(Saved data entries)
################

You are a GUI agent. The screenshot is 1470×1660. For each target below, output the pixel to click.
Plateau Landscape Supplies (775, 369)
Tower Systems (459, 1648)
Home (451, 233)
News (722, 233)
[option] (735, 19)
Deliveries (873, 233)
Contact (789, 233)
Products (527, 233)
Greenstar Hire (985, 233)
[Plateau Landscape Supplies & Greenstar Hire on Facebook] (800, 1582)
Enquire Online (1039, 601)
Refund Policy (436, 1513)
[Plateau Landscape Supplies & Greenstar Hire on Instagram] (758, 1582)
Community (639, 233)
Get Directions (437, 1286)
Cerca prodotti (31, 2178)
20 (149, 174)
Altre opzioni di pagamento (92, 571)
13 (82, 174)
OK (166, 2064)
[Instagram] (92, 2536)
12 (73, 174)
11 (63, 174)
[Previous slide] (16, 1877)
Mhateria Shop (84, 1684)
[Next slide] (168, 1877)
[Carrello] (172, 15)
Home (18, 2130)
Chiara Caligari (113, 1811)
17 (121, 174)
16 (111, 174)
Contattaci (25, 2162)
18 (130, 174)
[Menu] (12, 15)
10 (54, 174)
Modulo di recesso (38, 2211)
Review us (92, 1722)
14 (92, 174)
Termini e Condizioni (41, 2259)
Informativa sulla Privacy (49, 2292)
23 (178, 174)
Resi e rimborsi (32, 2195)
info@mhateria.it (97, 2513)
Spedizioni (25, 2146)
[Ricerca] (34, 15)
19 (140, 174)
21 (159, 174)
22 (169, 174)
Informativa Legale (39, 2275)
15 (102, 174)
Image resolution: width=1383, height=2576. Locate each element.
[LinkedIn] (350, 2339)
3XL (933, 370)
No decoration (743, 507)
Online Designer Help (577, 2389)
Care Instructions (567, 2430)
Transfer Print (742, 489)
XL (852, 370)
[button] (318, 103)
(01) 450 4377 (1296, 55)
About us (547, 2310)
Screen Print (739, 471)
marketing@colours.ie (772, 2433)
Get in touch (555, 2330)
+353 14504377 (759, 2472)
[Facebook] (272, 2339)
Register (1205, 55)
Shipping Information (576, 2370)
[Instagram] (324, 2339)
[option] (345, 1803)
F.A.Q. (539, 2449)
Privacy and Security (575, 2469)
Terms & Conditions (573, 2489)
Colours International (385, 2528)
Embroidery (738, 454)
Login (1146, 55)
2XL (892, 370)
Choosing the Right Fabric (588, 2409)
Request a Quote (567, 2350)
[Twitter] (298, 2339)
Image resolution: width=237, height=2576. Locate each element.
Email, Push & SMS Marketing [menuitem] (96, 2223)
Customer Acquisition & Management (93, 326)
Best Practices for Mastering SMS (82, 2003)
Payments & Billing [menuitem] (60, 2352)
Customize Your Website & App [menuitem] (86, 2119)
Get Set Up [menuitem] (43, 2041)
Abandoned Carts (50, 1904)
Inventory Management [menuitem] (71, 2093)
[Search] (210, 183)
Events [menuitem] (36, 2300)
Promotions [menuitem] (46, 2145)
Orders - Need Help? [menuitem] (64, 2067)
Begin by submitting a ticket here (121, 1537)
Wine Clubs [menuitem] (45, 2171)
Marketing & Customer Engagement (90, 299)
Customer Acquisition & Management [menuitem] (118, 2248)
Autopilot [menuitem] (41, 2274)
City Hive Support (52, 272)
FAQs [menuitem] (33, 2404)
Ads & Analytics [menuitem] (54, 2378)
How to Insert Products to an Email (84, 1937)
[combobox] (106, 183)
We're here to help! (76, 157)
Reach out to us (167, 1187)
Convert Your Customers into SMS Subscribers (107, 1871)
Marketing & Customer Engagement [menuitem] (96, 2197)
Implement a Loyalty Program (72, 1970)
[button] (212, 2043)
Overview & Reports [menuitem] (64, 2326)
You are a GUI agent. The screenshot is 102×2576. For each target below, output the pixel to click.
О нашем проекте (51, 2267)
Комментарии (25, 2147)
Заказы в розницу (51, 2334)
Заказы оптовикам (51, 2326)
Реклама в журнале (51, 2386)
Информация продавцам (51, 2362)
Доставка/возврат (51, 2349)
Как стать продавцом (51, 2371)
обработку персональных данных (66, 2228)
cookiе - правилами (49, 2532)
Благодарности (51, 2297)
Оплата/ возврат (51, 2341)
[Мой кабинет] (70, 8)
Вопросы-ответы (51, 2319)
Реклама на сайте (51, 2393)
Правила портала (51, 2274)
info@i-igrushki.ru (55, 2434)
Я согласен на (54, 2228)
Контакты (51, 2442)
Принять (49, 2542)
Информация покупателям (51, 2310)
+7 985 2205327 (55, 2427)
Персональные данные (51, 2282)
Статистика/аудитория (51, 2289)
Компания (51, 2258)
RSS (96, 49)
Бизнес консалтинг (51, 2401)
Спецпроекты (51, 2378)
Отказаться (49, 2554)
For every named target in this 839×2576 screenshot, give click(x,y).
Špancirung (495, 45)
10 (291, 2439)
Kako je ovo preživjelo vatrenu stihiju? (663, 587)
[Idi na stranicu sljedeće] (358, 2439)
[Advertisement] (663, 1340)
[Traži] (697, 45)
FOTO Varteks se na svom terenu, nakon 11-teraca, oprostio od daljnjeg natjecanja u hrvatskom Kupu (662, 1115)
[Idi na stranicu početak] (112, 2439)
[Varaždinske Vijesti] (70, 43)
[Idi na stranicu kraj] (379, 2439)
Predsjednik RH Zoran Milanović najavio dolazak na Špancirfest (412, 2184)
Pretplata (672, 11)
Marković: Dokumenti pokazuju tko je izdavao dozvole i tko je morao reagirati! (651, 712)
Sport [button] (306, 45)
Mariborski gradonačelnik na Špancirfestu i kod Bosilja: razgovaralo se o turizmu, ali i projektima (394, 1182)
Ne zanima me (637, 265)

################

### [DESCRIPTION OF THE TASK]
Taking the lines above, repeat exactly those from the line that contains "Shipping Information (576, 2370)" through the line that contains "Overview & Reports [menuitem] (64, 2326)", and both of those lines as well. Include nothing else.

### [OUTPUT]
Shipping Information (576, 2370)
[Instagram] (324, 2339)
[option] (345, 1803)
F.A.Q. (539, 2449)
Privacy and Security (575, 2469)
Terms & Conditions (573, 2489)
Colours International (385, 2528)
Embroidery (738, 454)
Login (1146, 55)
2XL (892, 370)
Choosing the Right Fabric (588, 2409)
Request a Quote (567, 2350)
[Twitter] (298, 2339)
Image resolution: width=237, height=2576. Locate each element.
Email, Push & SMS Marketing [menuitem] (96, 2223)
Customer Acquisition & Management (93, 326)
Best Practices for Mastering SMS (82, 2003)
Payments & Billing [menuitem] (60, 2352)
Customize Your Website & App [menuitem] (86, 2119)
Get Set Up [menuitem] (43, 2041)
Abandoned Carts (50, 1904)
Inventory Management [menuitem] (71, 2093)
[Search] (210, 183)
Events [menuitem] (36, 2300)
Promotions [menuitem] (46, 2145)
Orders - Need Help? [menuitem] (64, 2067)
Begin by submitting a ticket here (121, 1537)
Wine Clubs [menuitem] (45, 2171)
Marketing & Customer Engagement (90, 299)
Customer Acquisition & Management [menuitem] (118, 2248)
Autopilot [menuitem] (41, 2274)
City Hive Support (52, 272)
FAQs [menuitem] (33, 2404)
Ads & Analytics [menuitem] (54, 2378)
How to Insert Products to an Email (84, 1937)
[combobox] (106, 183)
We're here to help! (76, 157)
Reach out to us (167, 1187)
Convert Your Customers into SMS Subscribers (107, 1871)
Marketing & Customer Engagement [menuitem] (96, 2197)
Implement a Loyalty Program (72, 1970)
[button] (212, 2043)
Overview & Reports [menuitem] (64, 2326)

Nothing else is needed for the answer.